Collecting different answers to a simple problem

Question

I am collecting different answers to the problem below for possible publication in a pedagogical note I am writing. Please post freely (avoiding repetitions), and let your imagination go wild with alternative methods of solution. If I decide to quote one of your answers I will contact you for permission.

Edited for clarity:

While driving on a loooong straight highway with no other traffic, your GPS shows that your current speed is $V+\varepsilon$, where $V$ is the official speed limit in MPH. this speed will remain constant in the problem. The GPS also displays an estimated time of arrival (ETA) to your destination which is $d/V$, where $d$ is the remaining distance (in practice, a real GPS usually adds corrections for traffic, stoplights, etc.) Notice that $d$ is unknown to you.

Since you are driving faster than the speed used for the GPS estimate, this estimate will go down. Find a formula in terms of $V$ and $\varepsilon$ for the time (in minutes) that is needed to reduce the ETA by one minute.

Answer 1

I interpret the problem as follows: Instead of driving at speed $V$ you drive at speed $V+\epsilon$ for a certain time span $t$ in order to make good a time amount $\Delta$ (one minute) on the ETA.

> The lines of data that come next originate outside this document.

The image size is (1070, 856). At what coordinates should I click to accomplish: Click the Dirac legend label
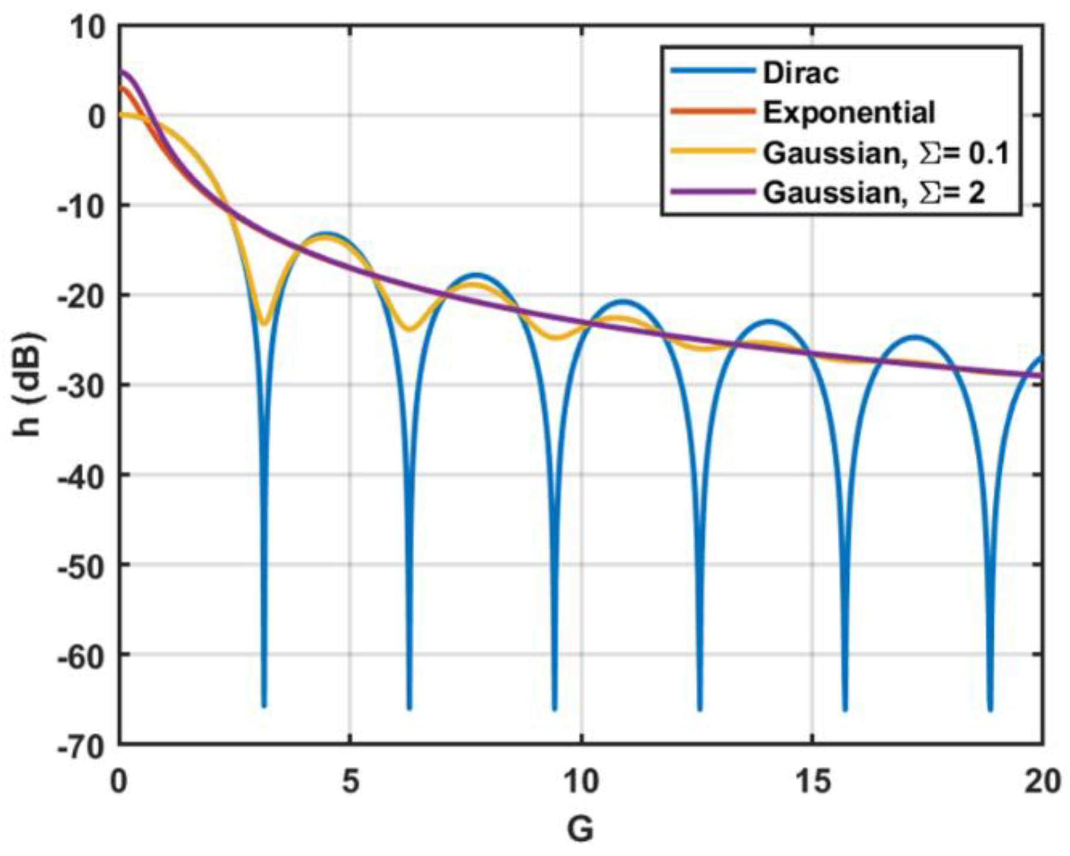click(801, 73)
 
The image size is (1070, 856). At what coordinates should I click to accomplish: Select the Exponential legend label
click(849, 112)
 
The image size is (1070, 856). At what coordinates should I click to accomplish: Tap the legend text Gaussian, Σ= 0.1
click(886, 153)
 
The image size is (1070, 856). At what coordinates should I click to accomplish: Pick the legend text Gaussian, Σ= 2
click(874, 192)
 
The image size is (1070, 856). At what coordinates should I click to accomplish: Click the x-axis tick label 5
click(351, 783)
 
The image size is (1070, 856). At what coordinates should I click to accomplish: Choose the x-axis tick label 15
click(812, 783)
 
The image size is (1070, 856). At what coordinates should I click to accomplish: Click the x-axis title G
click(581, 830)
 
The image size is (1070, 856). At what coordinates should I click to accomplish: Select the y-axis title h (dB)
click(28, 385)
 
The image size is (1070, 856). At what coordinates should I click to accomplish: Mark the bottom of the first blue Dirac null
click(264, 705)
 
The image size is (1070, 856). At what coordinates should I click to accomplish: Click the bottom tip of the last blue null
click(991, 710)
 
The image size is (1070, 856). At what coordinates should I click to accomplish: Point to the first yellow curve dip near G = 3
click(265, 323)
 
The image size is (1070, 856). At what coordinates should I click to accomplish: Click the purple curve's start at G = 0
click(121, 71)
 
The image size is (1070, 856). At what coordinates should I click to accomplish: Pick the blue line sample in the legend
click(712, 71)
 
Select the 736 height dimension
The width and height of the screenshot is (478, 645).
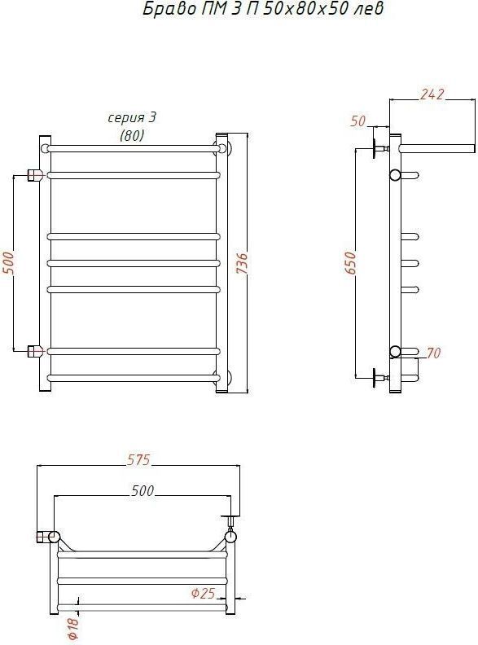(x=243, y=263)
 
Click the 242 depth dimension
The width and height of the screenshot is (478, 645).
(x=432, y=94)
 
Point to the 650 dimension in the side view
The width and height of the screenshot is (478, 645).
(x=351, y=263)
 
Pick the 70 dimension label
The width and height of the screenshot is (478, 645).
(x=433, y=353)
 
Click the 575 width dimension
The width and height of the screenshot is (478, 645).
(x=138, y=459)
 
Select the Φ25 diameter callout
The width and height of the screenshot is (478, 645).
(x=204, y=593)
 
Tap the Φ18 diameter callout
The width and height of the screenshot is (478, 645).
(x=72, y=628)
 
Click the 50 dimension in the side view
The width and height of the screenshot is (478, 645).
(x=357, y=121)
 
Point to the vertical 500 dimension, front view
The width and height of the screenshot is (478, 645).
(x=8, y=263)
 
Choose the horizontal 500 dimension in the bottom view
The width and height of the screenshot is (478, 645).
(x=143, y=490)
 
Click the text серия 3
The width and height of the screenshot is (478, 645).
(x=132, y=117)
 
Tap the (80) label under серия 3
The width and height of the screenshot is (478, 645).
(x=132, y=135)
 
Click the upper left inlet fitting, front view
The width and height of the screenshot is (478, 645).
(x=35, y=175)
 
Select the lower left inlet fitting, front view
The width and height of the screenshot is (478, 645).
(x=35, y=351)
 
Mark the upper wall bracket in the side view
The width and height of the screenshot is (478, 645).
(x=380, y=149)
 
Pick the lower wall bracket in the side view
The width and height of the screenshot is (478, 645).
(x=380, y=378)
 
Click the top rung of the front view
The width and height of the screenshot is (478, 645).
(x=134, y=148)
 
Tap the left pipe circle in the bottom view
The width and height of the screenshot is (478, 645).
(x=55, y=537)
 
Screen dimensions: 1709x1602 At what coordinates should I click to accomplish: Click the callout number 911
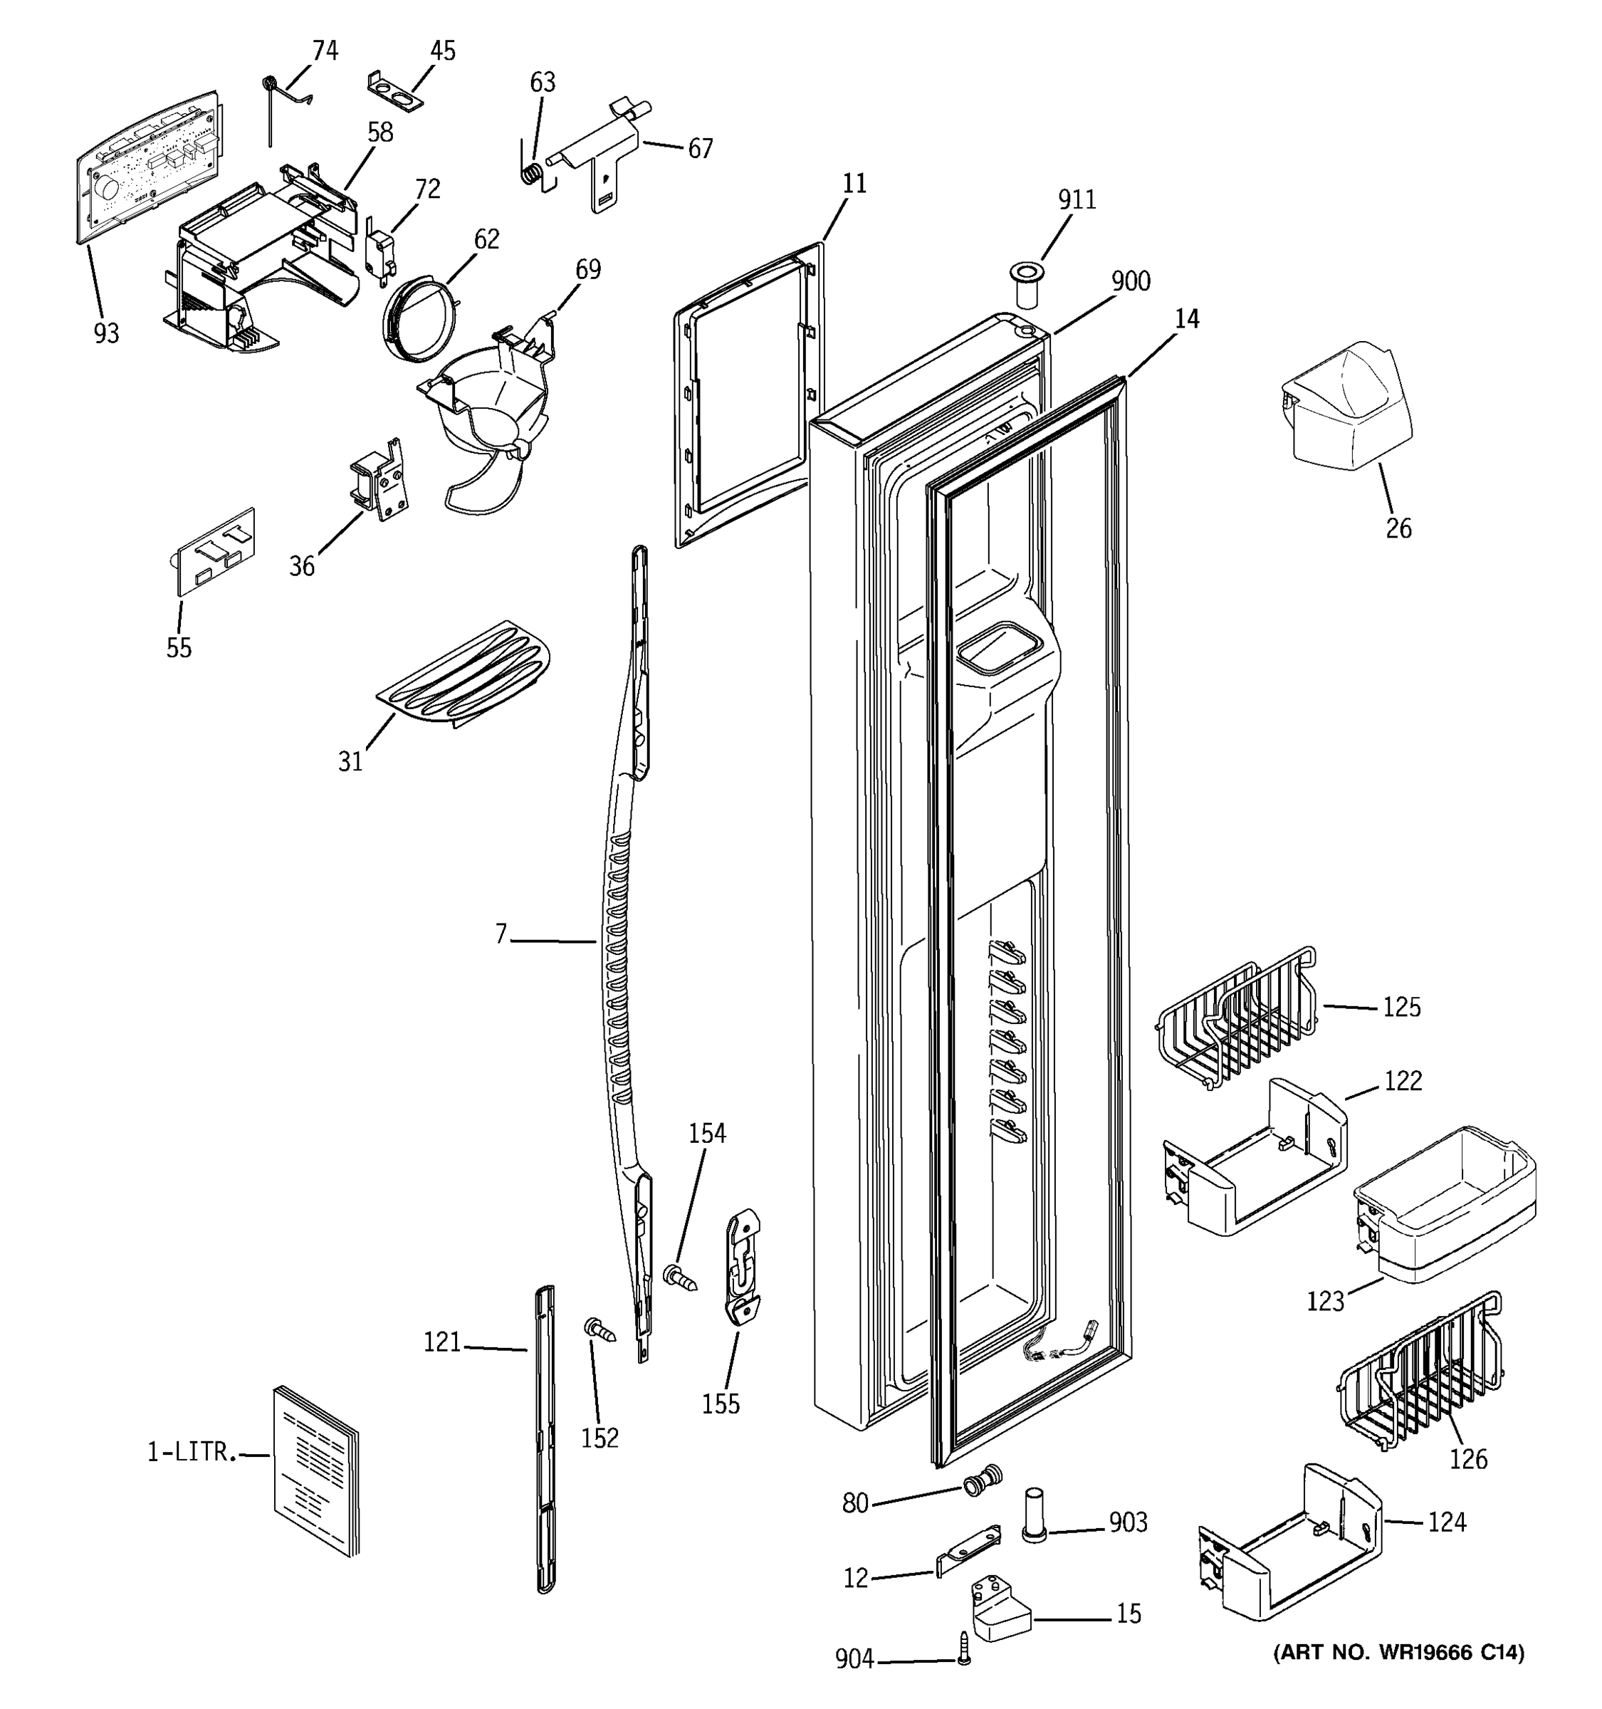(1076, 199)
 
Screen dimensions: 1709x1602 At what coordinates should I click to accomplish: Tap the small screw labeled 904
(963, 1660)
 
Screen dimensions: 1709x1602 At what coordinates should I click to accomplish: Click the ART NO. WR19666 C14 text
(1398, 1651)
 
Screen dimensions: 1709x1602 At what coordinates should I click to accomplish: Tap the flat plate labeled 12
(968, 1550)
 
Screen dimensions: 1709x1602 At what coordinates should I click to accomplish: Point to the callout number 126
(1468, 1459)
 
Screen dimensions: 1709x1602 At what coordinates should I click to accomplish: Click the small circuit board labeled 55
(215, 551)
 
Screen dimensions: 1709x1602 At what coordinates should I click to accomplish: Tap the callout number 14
(1186, 319)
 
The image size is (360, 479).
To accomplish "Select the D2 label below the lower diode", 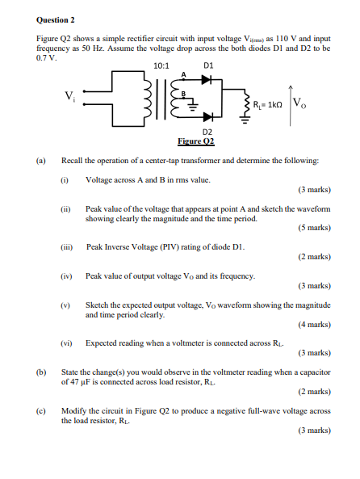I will click(207, 131).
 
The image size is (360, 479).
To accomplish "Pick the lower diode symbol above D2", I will click(207, 116).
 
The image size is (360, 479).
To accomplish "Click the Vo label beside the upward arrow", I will click(299, 103).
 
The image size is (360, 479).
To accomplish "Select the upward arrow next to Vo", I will click(287, 101).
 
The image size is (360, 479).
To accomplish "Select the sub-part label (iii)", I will click(69, 247).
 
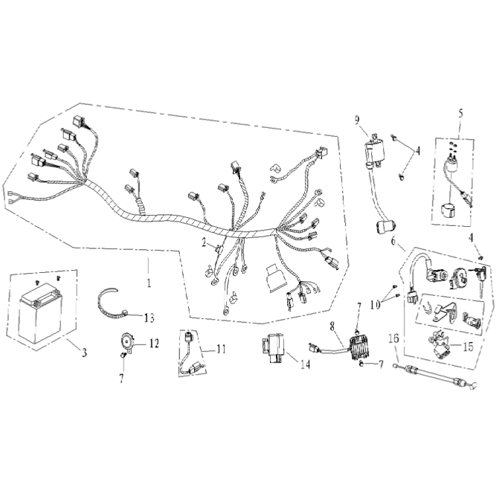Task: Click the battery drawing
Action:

During this time span $t$ a certain distance $s$ is traveled. When driving at speed $V$ you would need the time amount $t+\Delta$ to travel this distance. Therefore we have the following equation: $$(V+\epsilon)t=s=V(t+\Delta)\ .$$ Solving for $t$ we obtain $$t={V\over\epsilon}\Delta\ .$$ Here $t$ and $\Delta$ are measured in minutes, while $V$ and $\epsilon$ are measured in miles per hour.

Answer 2

Since you're collecting solutions, here's a different way to look at this problem. Since you want to arrive at a time $\Delta$ sooner than the GPS thinks you will, you can pretend you had a head start of $\Delta$ and traveled at velocity $V$. In reality, you started without that lead and traveled at a rate of $V+\epsilon$. Graph the actual and imagined positions together and you're looking for where the two lines cross (i.e., when the distances are the same). Doing so, you'll get this picture

where the red line is the actual situation and the blue line is the imagined situation. Of course, the intersection time is exactly what Christian found, $t = V\Delta/\epsilon$.

Answer 3

We want to reach our destination $\delta$ units earlier in time. Let $t$ denote the time period for which we should travel at speed $V+\epsilon$. This means that we can travel an extra distance of $t\cdot\epsilon$ before reaching our destination. If we travel the distance $V\delta$ beforehand, we'll reach our destination $\delta$ units of time earlier. Thus, $t\epsilon=V\delta$.

Answer 4

So the ETA given the distance remaining $d$ will show $d/V*60$ minutes where $d$ is unknown to us.

Given time $t$ (in minutes), we reduce the distance by $(V+\epsilon)t/60$.

The ETA at time $t$ would show $\frac{d - (V+\epsilon)t/60}{V}*60$.

Comparing the two ETA's, the difference is $(V+\epsilon)t/V$ which setting to $1$ minute, shows that $t = \frac{V}{V+\epsilon}$ (in minutes).

Answer 5

When ETA=T speed should is $V+\epsilon$, So with ETA=$T-1$ speed should be $\Large \frac{(T-1)(V+\epsilon)}{T}...(1)$

Speed=distance/time $\Rightarrow \Large S=\frac{D}{t}$

$\therefore \Large T=\frac{D}{V+\epsilon}$ and $\Large (T-1)=\frac{D}{V+\epsilon}-1$

$\therefore$ from eqn(1) Speed=$\Large \frac{D-1}{V+\epsilon}\frac{V+\epsilon}{D}(V+\epsilon)$

$\Large (1-\frac{1}{D})(V+\epsilon)$

for large D, speed=$\Large V+\epsilon$

so with the same speed you can reach your destination one minute earlier!